Kemudian apakah percikan itu wajib mengenai semua lokasi madzi di celana itu? Atau tidak harus mengenai semua asal sudah ada percikan? Kemudian bila yang basahan madzi itu hanya nampak di CD dan tidak tembus sampai celana luar, apakah cukup dipercikann air di CD saja? Atau dicelana luar juga, karena was was pasti basah madzinya menyebar ke celana luar namun sudah kering?

Jawaban: Ada perbedaan pendapat antara Ulama’ perihal perintah mencuci pakaian yang terkenan madzi atau cukup memercikan air diatasnya, sebagaimana yang di jelaskan oleh imam At-Tirmidziy rahimahullah, ia berkata:

وقد اختلف أهل العلم في المذي يصيب الثوب فقال بعضهم لا يجزئ إلا الغسل وهو قول الشافعي وإسحاق وقال بعضهم يجزئه النضح وقال أحمد أرجو أن يجزئه النضح بالماء

Para ulama berselisih pendapat tentang madzi yang mengenai pakaian. Sebagian dari mereka berkata : ’Tidak cukup menjadi suci kecuali jika dicuci’. Ini adalah pendapat Asy-Syaafi’iy dan Ishaaq. Sebagian yang lain mengatakan cukup memercikkannya/menyiramnya saja. Ahmad berkata: ’Aku harap hal itu cukup diperciki dengan air” (As-Sunan, 1/158).

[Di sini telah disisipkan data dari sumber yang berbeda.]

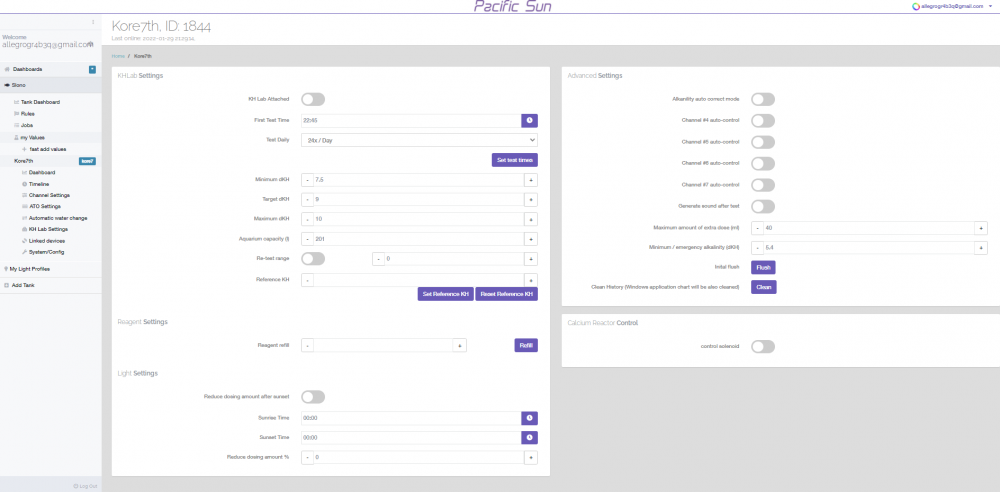Click the Set test times button
This screenshot has width=1000, height=492.
point(515,160)
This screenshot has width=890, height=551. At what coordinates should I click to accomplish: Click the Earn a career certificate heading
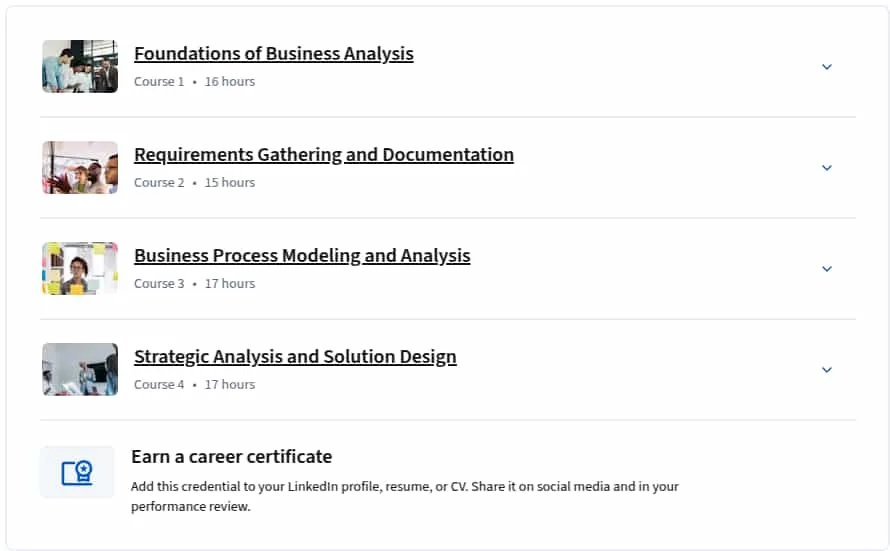232,457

Dengan adanya perbedaan yang terjadi, dan dengan alasan supaya keluar dari khilaf dan lebih menenangkan hati ini, serta dengan melihat dalil dari berbagai riwayat yang menyatakan tentang perintah Nabi untuk mencuci kemaluannya, bukan mencipratkan air saja ke kemaluannya, dan alasan alasan yang lainnya, maka sebaiknya madzi dan pakaian yang terkena madzi tersebut sebaiknya dicuci bukan sekadar diperciki dengan air saja.

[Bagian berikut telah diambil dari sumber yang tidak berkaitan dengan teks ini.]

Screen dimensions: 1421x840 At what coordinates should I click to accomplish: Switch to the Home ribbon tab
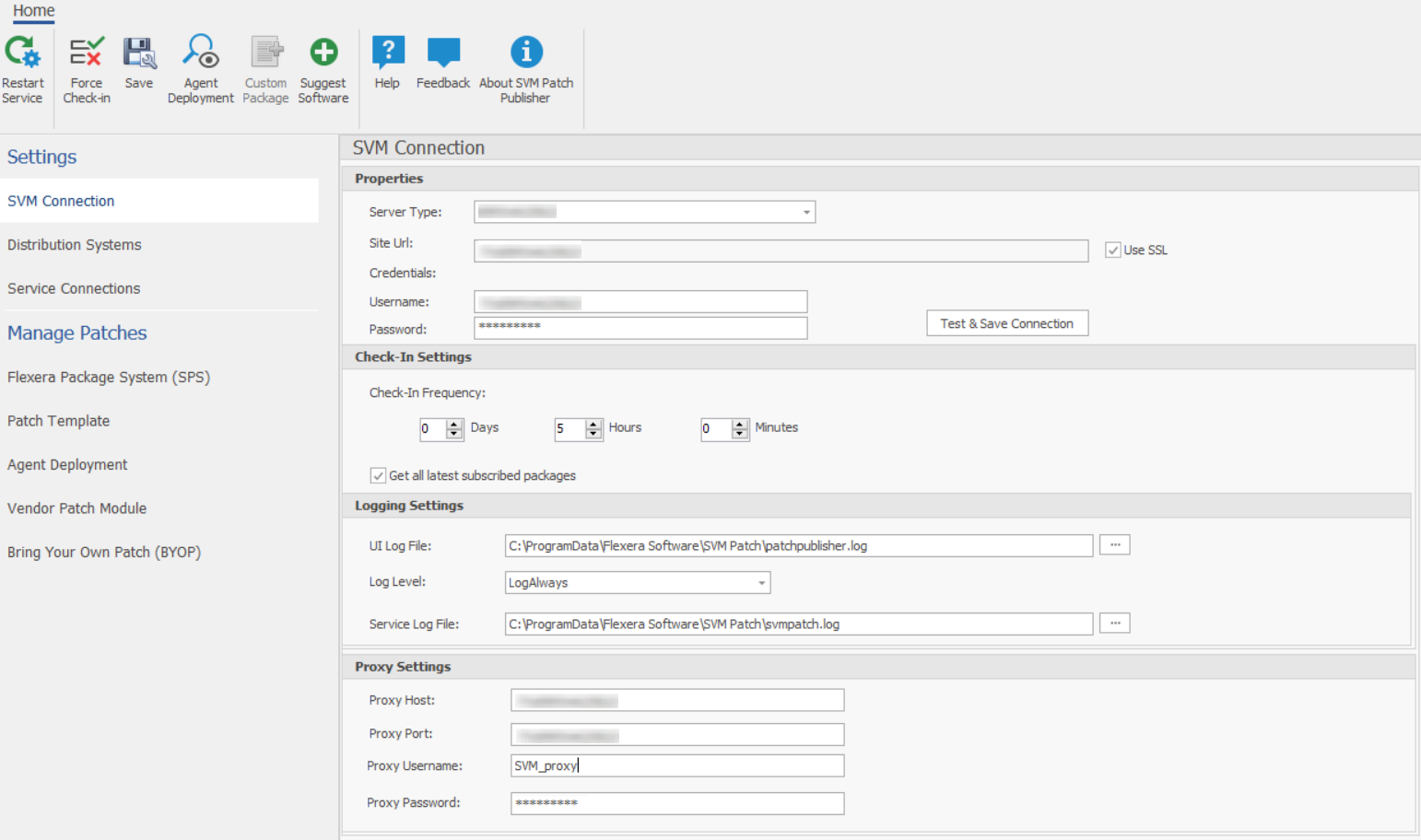(34, 11)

Hal ini sebagaimana pendapat dari Imam Syafi`i rahimahullah dan yang lainnya yang menyatakan tentang keharusan untuk mencuci pakaiannya bila terkena madzi.

Setelahnya, bila dalam kondisi tertentu atau dalam kondisi baju telah dicuci dan masih meninggalkan bekas maka tidak mengapa bila masih membekas, dengan harapan Allah memaafkan segala kelemahan kita semua.

Dan dengan kondisi yang sering terjadi pada anda, maka sebaiknya anda senantiasa membawa pakaian cadangan pada setiap anda keluar dari rumah untuk bekerja atau yang lain. Demikian, semoga Allah berkenan untuk memberikan kemudahan, taufiq dan ridho-Nya. Wallahu a’lam bishshawaab. (H. Agung Cahyadi, MA)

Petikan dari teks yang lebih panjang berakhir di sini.